How does one reimagine a classically controversial novel about the all-consuming capitalism of the late 1980s? With a little help from Gmail’s “relevant” advertising algorithms.

Putting a knowledge of post-postmodernism honed at Rhode Island School of Design’s MFA program to devilish good use, Mimi Cabell and Jason Huff crafted an appropriately alienating edition of Bret Easton EllisAmerican Psycho, a comedy of manners far more shocking and gruesome than the Mary Harron film it spawned. The pair simply emailed the text of the book back and forth, one page at a time, to generate its 21st century shadow (available as a PDF):

We collected the ads that appeared next to each email and used them to annotate the original text, page by page. In printing it as a perfect bound book, we erased the body of Ellis’ text and left only chapter titles and constellations of our added footnotes. What remains is American Psycho, told through its chapter titles and annotated relational Google ads.

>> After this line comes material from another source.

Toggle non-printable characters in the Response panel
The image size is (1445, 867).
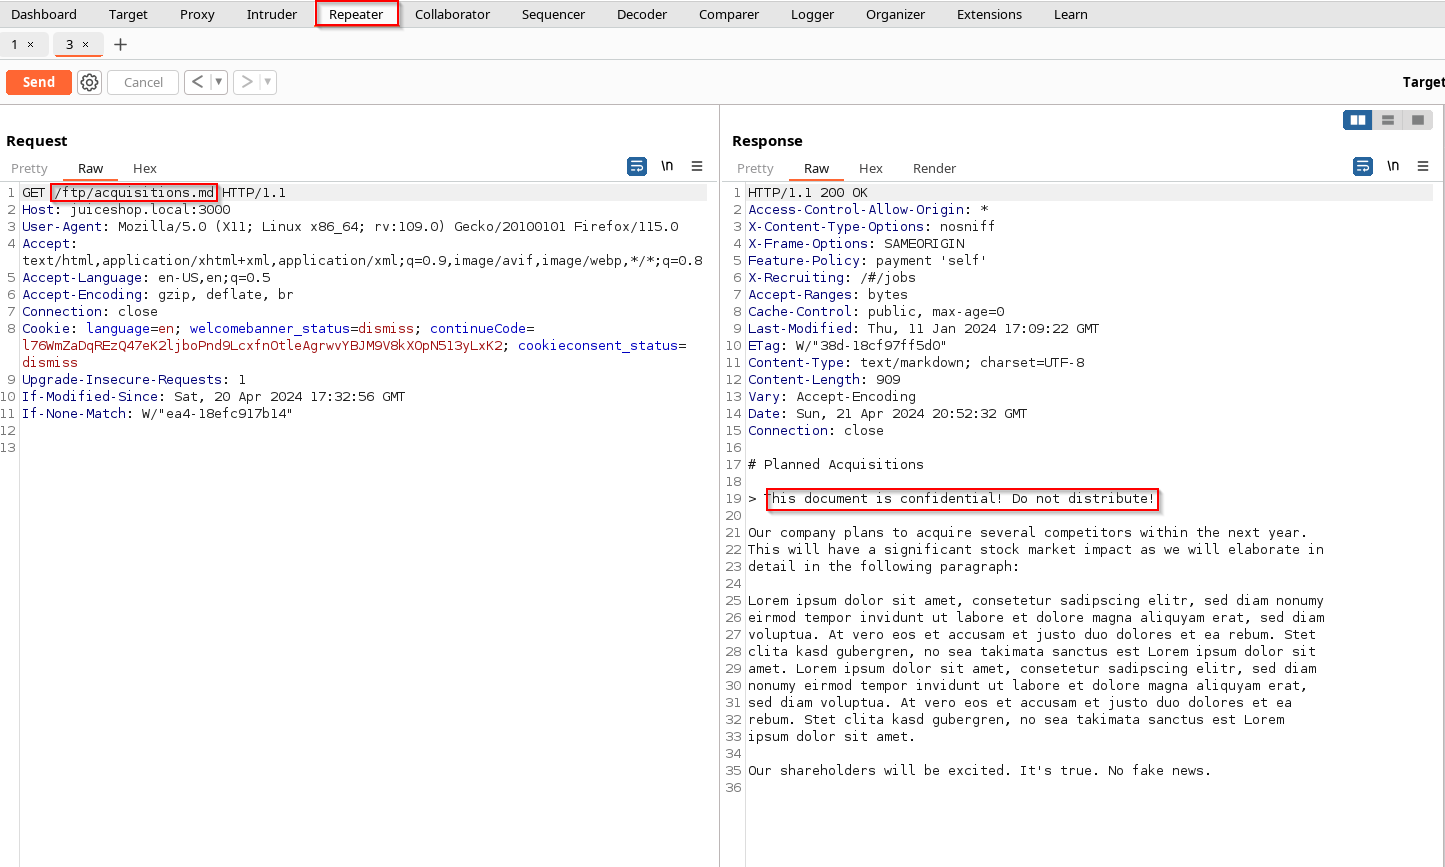coord(1393,166)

Given the virulent misogyny and racism of yuppie narrator Patrick Bateman, his cultish belief in the virtues of consumerism, and his deliberately tedious descriptions of pornographic violence inflicted upon all manner of innocents, could Google glean any useful data, and would it show a hint of sensitivity to the subject matter? Quite a bit, and no, not really:

In one scene, where first a dog and then a man are brutally murdered with a knife, Google supplied ample ads regarding knives and knife sharpeners. In another scene the ads disappeared altogether when the narrator makes a racial slur. Google’s choice and use of standard ads unrelated to the content next to which they appeared offered an alternate window into how Google ads function—the ad for Crest Whitestrips Coupons appeared the highest number of times, next to both the most graphic and the most mundane sections of the book, leaving no clear logic as to how it was selected to appear.

Photos via mimicabell.com

So there you have it: a book about the hollow superficiality of American culture, hollowed out and replaced with superficially apropos advertising. We’re not sure the literary world can handle anything more meta, but something’s bound to come along.